Nuestras vidas están amenazadas. México cerró el 2017 como el año más violento en las últimas dos décadas. Se elaboraron 25 mil 339 carpetas de investigación por homicidio doloso, de esas, 66.7 por ciento dentro del subtipo de homicidio cometido con arma de fuego, esto según cifras de incidencia delictiva del Secretariado Ejecutivo del Sistema Nacional de Seguridad Pública. Sin embargo, hay otras formas de violencia que también matan, intimidan, agreden, y que están ahí, que se esconden en la invisibilidad del enemigo, que no generan zozobra, pero también amenazan la existencia vital.
De acuerdo con los registros administrativos de mortalidad del Instituto Nacional de Estadística y Geografía, en el periodo de 1998 a 2016 cada día perdieron la vida en el país un promedio de 23 personas por desnutrición. Un total en este lapso de 159 mil 980 muertes, de las cuales 7 mil 334 corresponden al último año. ¿Por qué sobrevienen esas condiciones que llevan a la muerte? ¿Existe un responsable que se pueda identificar? ¿Es el sistema de salud? ¿Es la pobreza? ¿Se puede culpar al mercado?
El Consejo Nacional de Evaluación de la Política Social reportó para el 2016 que 24.6 millones de personas en el país tuvieron carencia por acceso a la alimentación. Esto representa que esa población se quedó sin comida, tuvo hambre, dejó de desayunar, comer o cenar o tuvo poca variedad de alimentos por falta de dinero o recursos en los últimos tres meses anteriores al momento de la obtención de la información. Por su parte, el informe anual 2016 de la Unifef para México calcula que en las zonas rurales dos de cada 10 menores de cinco años presentaban desnutrición crónica. Como puede inferirse, la pobreza lastima, agrede y hasta mata, pero es tan cotidiana esa condición que queda invisibilizada como violencia.
Friedrich Engels, en 1845, en su clásico texto “La situación de la clase obrera en Inglaterra” alertaba que se comete un crimen cuando se quita a millares de seres humanos los medios de existencia indispensables. Escribía este filósofo alemán que eso es algo muy parecido al crimen cometido por un individuo, “salvo que en este caso es más disimulado, más pérfido, un crimen contra el cual nadie puede defenderse, que no parece un crimen porque no se ve al asesino, porque el asesino es todo el mundo y nadie a la vez, porque la muerte de la víctima parece natural”. Desde luego no pueden equipararse de forma numérica las muertes por homicidio y las muertes por desnutrición, pero no menos violenta resulta una causa que la otra.
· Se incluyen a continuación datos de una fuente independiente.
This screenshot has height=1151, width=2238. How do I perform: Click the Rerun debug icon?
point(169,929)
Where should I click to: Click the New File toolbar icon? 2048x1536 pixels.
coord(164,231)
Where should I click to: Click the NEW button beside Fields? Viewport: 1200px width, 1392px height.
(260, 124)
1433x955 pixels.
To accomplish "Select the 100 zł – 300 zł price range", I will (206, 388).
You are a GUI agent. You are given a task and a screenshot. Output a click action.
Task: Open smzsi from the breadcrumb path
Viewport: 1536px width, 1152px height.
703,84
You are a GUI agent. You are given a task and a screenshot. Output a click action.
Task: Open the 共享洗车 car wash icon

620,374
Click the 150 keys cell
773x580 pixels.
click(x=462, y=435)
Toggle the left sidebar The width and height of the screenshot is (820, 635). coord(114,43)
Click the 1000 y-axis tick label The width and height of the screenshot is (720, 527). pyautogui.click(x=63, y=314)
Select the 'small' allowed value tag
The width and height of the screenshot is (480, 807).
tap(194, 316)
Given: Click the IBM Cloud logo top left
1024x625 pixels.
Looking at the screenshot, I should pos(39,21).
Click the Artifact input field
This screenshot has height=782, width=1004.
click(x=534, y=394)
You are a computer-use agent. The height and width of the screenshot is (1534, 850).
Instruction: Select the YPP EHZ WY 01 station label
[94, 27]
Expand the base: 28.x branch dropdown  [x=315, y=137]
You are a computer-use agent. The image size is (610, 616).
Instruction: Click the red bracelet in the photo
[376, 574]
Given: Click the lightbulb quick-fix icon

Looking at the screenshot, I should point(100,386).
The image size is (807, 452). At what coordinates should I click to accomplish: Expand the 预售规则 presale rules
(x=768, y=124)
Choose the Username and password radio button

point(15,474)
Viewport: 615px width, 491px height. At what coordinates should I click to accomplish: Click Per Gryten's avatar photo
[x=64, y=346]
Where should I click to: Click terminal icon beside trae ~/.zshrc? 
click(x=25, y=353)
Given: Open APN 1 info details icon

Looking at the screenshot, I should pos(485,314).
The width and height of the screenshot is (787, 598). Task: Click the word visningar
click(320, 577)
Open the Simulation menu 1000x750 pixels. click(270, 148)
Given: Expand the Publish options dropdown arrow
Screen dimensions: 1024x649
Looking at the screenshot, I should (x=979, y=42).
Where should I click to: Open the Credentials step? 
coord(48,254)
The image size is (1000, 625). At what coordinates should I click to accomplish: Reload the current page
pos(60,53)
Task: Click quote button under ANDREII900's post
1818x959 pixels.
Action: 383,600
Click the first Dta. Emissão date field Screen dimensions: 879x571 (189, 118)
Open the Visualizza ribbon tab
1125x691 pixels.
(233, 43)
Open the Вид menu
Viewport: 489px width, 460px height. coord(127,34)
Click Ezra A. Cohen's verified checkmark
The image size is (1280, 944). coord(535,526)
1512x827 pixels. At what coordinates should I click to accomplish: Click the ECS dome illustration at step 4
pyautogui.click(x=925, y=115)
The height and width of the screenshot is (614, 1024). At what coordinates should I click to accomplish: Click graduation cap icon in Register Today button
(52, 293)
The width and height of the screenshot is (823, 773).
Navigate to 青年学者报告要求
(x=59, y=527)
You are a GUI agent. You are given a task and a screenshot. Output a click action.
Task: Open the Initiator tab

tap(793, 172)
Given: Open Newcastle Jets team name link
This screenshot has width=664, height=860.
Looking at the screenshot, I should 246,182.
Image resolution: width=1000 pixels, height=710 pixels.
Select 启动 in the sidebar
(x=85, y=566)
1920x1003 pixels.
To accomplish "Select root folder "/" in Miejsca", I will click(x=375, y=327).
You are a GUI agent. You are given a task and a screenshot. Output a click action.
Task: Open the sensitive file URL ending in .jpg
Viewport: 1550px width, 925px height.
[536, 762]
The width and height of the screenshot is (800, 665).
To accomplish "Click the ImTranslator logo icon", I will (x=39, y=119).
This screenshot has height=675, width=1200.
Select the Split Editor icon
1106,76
Existen violencias que no se ven, estas son violencias de la normalidad en contraposición a las violencias de la anormalidad donde el enemigo es visible como en la guerra, el terrorismo o el asesinato. En estas últimas se ejecuta una acción de uno hacia otro causando daño, son violencias visibles porque como señala el filósofo Zizek en estas está siempre un agente malvado. Pero en las de la normalidad, como la pobreza, este queda oculto. En el caso de las condiciones de desnutrición queda oculto el enemigo que se esconde tras la pérdida del poder adquisitivo de los salarios, el desempleo, la subocupación, en suma la precariedad en el trabajo que reduce o quita los ingresos para lograr la existencia vital. Queda oculto ese sistema que precariza la vida, donde nadie es responsable pero todos participamos en el.
Preguntar qué violencia no es relajar la gravedad de las muertes por homicidio doloso, excusar al enemigo o apartar al lector de su pena, es visibilizar las otras violencias que le envuelven, advertir que en la cotidianidad de la vida se cometen actos de forma aparente no violentos que matan a veces más que la guerra. La carencia de alimentos que lleva a la desnutrición, causada por la pobreza, los bajos salarios o la pérdida del empleo, no es una amenaza menor. No menor ni menos alarmante que la otra violencia.